Since multiple transporters are expressed on Caco-2 cells (33), the interpretation of transport data from the Caco-2 cells is often complicated. Therefore, MDCKII cells overexpressing P-gp, MRP2 or BCRP were utilized to further characterize the vectorial transport of belotecan and topotecan. The increased expression of P-gp, MRP2 (6,20) and BCRP (34) in these cells was confirmed by the enhanced secretory V max values of belotecan and topotecan compared with wild-type MDCKII cells (MDCKII/wt) (Table II). The affinity of belotecan and topotecan for each transporter was estimated from the transport data in these cells. The affinity of belotecan and topotecan for P-gp appeared to be comparable, as the K m values of these drugs in MDCKII/P-gp cells were similar (i.e., 101.19 vs 88.92 μM for belotecan and topotecan, Table II). The affinity of belotecan for MRP2 appeared to be higher than that of topotecan based on the lower K m value for belotecan compared with that for topotecan in MDCKII/MRP2 cells (Table II). The affinity of belotecan for BCRP appeared to be lower than that of topotecan based on the larger K m value for belotecan compared with that for topotecan in MDCKII/BCRP cells (Table II). In addition, based on K m values for P-gp and MRP2, the affinities of belotecan and topotecan for P-gp were higher than the affinities for MRP2 (Table II), consistent with a previous study (35) that reported a high-affinity of camptothecin for P-gp and a low-affinity of CPT-11, a camptothecin analogue, for MRP2. The affinity of topotecan for BCRP was higher than that of belotecan (Table II), consistent with the bioavailability increase in patients based on the treatment of GF120918, a BCRP and P-gp inhibitor (18).

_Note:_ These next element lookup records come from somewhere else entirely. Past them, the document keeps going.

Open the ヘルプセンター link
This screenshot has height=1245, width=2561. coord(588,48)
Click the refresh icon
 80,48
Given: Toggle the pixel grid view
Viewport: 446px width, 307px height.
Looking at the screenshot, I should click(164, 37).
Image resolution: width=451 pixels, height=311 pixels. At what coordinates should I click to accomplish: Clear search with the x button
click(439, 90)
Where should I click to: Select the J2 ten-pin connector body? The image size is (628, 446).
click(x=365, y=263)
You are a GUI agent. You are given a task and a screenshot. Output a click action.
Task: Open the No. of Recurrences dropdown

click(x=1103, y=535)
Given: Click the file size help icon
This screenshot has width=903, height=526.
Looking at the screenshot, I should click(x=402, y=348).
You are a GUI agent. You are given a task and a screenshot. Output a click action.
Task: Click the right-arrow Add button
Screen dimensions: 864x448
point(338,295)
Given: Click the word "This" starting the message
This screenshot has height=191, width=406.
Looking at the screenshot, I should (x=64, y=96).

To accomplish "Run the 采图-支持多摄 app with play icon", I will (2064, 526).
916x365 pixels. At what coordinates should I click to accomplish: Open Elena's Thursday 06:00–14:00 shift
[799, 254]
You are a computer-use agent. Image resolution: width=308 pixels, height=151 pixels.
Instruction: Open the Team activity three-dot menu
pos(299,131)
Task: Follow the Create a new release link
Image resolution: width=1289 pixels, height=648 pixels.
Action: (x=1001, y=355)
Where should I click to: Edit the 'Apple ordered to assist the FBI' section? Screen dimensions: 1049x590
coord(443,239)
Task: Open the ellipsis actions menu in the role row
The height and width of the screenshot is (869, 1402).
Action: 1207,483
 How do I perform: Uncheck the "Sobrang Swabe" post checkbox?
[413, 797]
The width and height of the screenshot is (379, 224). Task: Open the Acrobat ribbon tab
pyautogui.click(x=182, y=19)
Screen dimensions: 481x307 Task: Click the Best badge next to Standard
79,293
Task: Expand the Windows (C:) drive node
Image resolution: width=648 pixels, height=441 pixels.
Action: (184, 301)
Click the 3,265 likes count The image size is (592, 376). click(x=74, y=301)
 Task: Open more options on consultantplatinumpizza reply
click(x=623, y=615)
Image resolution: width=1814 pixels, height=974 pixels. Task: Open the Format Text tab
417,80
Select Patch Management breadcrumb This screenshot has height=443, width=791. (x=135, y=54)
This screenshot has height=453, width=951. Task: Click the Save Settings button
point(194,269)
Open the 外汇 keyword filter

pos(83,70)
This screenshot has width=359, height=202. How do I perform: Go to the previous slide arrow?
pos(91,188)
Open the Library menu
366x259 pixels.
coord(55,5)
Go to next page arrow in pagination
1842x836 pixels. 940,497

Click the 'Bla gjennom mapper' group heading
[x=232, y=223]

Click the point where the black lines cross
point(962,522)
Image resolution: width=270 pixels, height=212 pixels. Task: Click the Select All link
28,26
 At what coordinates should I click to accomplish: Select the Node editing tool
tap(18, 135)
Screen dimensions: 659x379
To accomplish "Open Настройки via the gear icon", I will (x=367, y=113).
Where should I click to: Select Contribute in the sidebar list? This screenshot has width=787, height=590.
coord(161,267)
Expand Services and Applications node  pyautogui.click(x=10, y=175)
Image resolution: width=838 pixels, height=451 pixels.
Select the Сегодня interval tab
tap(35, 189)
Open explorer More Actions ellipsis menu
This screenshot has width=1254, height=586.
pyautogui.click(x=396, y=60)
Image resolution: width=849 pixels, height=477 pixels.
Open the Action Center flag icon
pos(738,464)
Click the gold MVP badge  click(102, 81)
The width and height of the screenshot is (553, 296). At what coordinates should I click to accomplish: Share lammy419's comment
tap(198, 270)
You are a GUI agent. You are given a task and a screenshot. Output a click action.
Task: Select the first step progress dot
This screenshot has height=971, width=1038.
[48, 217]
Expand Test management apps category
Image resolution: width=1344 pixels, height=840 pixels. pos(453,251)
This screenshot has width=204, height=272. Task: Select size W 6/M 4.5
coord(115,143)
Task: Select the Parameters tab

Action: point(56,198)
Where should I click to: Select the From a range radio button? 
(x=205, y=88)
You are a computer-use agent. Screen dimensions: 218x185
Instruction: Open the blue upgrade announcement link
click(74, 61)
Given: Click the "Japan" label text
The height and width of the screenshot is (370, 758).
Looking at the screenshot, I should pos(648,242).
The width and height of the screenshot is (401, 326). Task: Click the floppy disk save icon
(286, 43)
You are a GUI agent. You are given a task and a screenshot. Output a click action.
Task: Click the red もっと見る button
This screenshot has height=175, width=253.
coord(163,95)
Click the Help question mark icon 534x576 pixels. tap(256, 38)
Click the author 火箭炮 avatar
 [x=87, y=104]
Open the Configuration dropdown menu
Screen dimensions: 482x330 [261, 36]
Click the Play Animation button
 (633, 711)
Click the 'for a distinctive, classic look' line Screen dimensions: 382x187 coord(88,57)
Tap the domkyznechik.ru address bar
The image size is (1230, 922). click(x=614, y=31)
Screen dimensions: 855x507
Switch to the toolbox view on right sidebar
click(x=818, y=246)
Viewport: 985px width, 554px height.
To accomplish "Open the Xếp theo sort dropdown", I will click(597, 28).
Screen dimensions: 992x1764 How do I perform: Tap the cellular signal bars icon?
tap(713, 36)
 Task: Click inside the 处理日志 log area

The above results from the engineered MDCK cells further confirm that efflux transporters may limit the bioavailability of these drugs in rats. Moreover, the involvement of efflux transporters seems evident from the increased bioavailability of these drugs under CsA pretreatment (Fig. 6 and Table IV). If this is the case, however, the absorptive transport in Caco-2 cells (i.e., apical to basal flux in Fig. 2) would be expected to increase in more than a linear fashion (i.e., curvilinearly) as the drug concentration apical side increases, possibly due to the saturation of efflux transporters by the drug. However, the absorptive transport was nearly linear over the examined concentration range (Fig. 2). A similar phenomenon was reported for the transport of fexofenadine in the Caco-2 cell model (36), suggesting that such a discrepancy is not a rare case. The discrepancy may indicate that the efflux of the drug from the cell to the apical side across the apical membrane occurs in a linear fashion. It seems to be possible when intracellular drug concentration remains lower than the concentration required to saturate the efflux transport system (i.e., K m), even when apical drugs are administered in high concentrations. It seems reasonable to assume that intracellular concentration of a drug is generally lower compared to its apical concentration as a result of the efflux by the efflux transporters on the apical membrane. Such a gradient in the concentration of a drug does not seem to exist between the inside and the basolateral side of a cell due to the absence of efflux transporters on the basolateral membrane.

In conclusion, the results of the present study suggest that the involvement of P-gp, MRP2 and BCRP in the secretory transport with insignificant carrier-mediated absorptive transport is responsible for the low bioavailability of belotecan and topotecan in rats. Increased bioavailability of these drugs under the CsA administration, which was substantial for belotecan but slight for topotecan, clearly supports this conclusion. The different effect of CsA, with respect to belotecan and topotecan, indicates that the contribution of each efflux transporter to the absorption of each drug may not be identical. Consistent with this, the CLint for the secretory transport of belotecan in Caco-2 cells was 1.5-fold greater than that of topotecan (Table II), suggesting that the lower bioavailability of belotecan, compared with topotecan, is attributable to a greater contribution of efflux transporters to the absorptive transport of belotecan, compared to topotecan.